Listen to this article

Powered by NotebookLM
Listen to this article

At SimilarWeb, we analyze internet traffic on a global scale, empowering clients with actionable insights for digital market research, campaign tracking, and market share analysis.

What makes our work unique is the scale and complexity of our data. Unlike classic data engineering, we collect data from the entire internet - hundreds of terabytes daily - and make it instantly accessible to our users. Clients can ask questions like what is the size of a specific market, which search terms drive the most traffic, how are campaigns performing against competitors, and who captures the most market share. We also provide a Sales Intelligence solution, similar to ZoomInfo, but tailored for advertising companies looking for leads.

Similarweb’s Data Pipeline: Serving Layer

This is a very typical schema in my group for making data accessible from our data lake to production. 

Our back-end developers handle backend work for both the UI and API, but also manage lots of pipelines that aim to take raw data, transform it, and load it to our production databases for end user consumption. 
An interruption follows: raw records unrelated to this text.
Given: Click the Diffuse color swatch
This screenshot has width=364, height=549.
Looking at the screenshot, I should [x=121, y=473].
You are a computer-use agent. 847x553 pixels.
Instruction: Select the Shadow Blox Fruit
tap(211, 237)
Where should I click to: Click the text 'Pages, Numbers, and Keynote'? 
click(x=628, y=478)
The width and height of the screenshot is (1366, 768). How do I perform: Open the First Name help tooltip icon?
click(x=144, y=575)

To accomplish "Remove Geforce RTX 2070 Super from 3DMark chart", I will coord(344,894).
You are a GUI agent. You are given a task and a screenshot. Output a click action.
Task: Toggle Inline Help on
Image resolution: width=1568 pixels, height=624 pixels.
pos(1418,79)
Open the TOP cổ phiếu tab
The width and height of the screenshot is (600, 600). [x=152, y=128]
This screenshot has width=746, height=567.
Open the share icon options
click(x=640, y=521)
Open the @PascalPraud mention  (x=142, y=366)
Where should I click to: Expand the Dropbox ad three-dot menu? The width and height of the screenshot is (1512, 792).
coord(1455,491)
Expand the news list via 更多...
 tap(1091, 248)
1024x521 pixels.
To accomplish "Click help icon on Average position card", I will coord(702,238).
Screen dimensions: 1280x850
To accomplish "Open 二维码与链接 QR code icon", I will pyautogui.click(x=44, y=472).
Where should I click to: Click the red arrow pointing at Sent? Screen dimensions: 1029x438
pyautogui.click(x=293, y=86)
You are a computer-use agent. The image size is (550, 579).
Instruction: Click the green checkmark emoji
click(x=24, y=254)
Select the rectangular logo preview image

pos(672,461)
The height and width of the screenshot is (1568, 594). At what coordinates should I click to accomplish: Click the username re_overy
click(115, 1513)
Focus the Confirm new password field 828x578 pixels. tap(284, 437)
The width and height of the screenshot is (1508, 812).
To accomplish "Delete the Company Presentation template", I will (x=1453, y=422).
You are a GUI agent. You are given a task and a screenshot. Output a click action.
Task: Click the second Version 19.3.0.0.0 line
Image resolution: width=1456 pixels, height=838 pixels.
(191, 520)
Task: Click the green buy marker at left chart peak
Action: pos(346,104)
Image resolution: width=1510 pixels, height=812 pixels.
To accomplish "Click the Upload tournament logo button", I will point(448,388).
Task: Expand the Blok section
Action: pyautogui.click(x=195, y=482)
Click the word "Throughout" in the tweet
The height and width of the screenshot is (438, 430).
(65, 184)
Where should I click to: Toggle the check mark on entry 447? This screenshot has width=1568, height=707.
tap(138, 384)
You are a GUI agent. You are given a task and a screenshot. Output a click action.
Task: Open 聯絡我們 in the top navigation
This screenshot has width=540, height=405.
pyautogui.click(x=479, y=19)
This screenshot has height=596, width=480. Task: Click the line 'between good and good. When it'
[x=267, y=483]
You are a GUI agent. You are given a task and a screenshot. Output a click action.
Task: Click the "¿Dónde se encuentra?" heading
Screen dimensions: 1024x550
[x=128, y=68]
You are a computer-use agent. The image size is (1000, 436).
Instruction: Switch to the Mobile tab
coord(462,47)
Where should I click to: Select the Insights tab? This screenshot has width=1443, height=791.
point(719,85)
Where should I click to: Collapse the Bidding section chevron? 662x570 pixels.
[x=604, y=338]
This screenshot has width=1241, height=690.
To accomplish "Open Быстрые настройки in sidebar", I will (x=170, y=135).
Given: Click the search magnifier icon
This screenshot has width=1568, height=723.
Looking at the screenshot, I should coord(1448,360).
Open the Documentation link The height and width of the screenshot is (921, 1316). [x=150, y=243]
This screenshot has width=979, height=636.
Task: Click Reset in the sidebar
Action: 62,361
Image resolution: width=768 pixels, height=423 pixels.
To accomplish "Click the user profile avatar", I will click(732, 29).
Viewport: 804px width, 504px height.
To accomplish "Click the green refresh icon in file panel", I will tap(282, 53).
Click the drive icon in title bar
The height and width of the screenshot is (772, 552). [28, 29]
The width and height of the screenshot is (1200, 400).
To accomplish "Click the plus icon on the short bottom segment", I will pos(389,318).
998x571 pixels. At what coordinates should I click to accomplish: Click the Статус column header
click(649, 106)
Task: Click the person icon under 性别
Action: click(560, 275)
Key-Value Systems vs SQL Databases: When to Use Each

How do key-value systems compare to SQL databases or execution engines, and which do we use when? I’m going to focus on DynamoDB and Firebolt as specific examples. 

In terms of performance, there's no real competition between key-value and Query Engines, for the simple reason that in a key-value store, we directly access the relevant key. Think of it as a very simple Hash Map - there aren't really any challenges. A query engine, on the other hand, runs more complex queries, requiring more CPU and RAM. As the data grows, memory must hold larger volumes, resulting in longer processing times.

In key-value, there's no issue accessing the key, deleting, or updating. Very dangerous for anyone who's kept terabytes or more - certainly in relational databases and especially in any big database solution. They always say large data volumes are supported, but I wouldn't recommend it. 

When we encounter complex queries, this is where SQL is significantly favored. Anyone who's experimented with the more advanced MongoDB solutions and the like, and tried to run really complex queries, especially when it comes to JOINs or trying to create all sorts of views - things become very complicated. This is where query engines enter the picture, which allow us to get much more complex and interesting insights from the data. 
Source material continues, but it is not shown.